For those who have all of their spare assets tied up in construction bonds they find they are unable to commence new projects until bonds have been released on past projects.

The proportion of contract performance bonds which have been called up for financial reasons is particularly low.  Disregarding sub-contractors and smaller builders operating in the residential sector, the number of major construction company collapses seems to be about 1 per decade based on ABL, Hartner and Mainzeal.

A few companies have been able to avoid providing 100% cash security and instead have opted for a facility which is partly secured and subject to a number of bank covenants.  Setting those covenants is fraught with difficulty.  Construction company balance sheets are quite different to most other trading organisations and conventional ratios are either inappropriate or result in creating and maintaining a balance sheet which is inappropriate for the needs of the business.  One of the issues is that the size of the numbers in a construction company’s balance sheet fluctuate quite dramatically and while a bank covenant based on equity as a percentage of total assets maybe fine when the facility is put in place, there will be times during a large contract where the total asset may increase quite substantially and result in a breach of covenant despite the balance sheet still being strong.

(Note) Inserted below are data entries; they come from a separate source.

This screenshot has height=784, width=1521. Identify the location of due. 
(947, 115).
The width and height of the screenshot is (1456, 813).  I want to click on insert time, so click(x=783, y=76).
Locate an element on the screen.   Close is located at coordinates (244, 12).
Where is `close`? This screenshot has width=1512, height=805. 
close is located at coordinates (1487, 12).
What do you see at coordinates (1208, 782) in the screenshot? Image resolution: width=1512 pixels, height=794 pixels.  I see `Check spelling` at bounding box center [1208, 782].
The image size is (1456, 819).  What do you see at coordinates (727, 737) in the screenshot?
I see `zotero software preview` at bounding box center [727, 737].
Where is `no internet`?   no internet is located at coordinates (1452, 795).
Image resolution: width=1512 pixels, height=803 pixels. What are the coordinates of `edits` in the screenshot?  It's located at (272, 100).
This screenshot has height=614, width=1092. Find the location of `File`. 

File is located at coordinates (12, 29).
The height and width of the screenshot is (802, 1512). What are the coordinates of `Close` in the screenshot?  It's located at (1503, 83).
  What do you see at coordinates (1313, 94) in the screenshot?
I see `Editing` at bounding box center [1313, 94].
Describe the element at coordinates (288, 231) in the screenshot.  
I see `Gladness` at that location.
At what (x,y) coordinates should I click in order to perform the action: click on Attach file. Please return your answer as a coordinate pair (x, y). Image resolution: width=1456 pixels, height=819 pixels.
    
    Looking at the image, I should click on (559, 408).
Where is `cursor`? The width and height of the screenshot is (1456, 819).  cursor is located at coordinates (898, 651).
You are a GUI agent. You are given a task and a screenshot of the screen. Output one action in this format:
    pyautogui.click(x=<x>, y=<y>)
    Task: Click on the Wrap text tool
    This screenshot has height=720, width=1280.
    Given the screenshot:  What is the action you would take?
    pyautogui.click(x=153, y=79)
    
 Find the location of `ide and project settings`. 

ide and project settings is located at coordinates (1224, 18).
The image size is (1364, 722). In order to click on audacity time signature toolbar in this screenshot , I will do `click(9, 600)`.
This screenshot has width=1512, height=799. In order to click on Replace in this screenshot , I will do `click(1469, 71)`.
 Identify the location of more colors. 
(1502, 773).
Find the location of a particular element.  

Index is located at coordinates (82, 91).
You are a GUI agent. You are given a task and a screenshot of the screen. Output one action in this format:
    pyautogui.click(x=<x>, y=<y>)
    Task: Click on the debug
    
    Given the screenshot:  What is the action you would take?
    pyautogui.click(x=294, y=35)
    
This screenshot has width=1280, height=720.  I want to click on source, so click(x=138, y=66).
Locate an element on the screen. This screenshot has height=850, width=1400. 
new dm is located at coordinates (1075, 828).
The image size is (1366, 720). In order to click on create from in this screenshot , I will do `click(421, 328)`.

Banks prefer to obtain personal guarantees from shareholders but this becomes problematic in companies where a number of the senior management team have a shareholding and some of the minor shareholders may be unwilling to provide a personal guarantee when they risk everything yet only have a small shareholding.

Bonding also becomes difficult to finance during a shareholding succession plan where the incoming shareholders are unlikely to have sufficient resources to both pay for the shares and provide all of the security required for a bonding facility which can necessitate the departing shareholders having to leave funds in the company for an extended period.  This difficulty and its solutions have a significant impact upon the price at which shares are transferred in a shareholding succession plan.

Some level of performance bonds is appropriate but for the larger projects the percentage by value can be often reduced.  They are not the only security used on projects and the real purpose of the bond should be explored.  Retentions and contractual terms also mitigate some construction risks.

In many cases the solution for both property owners and bankers is greater focus on the skills, reputation and character of the construction company owners and senior team.  More assessment and due diligence of these factors may allow negotiation of a lower level of performance bonds that meets both the commercial and risk management objectives of all parties.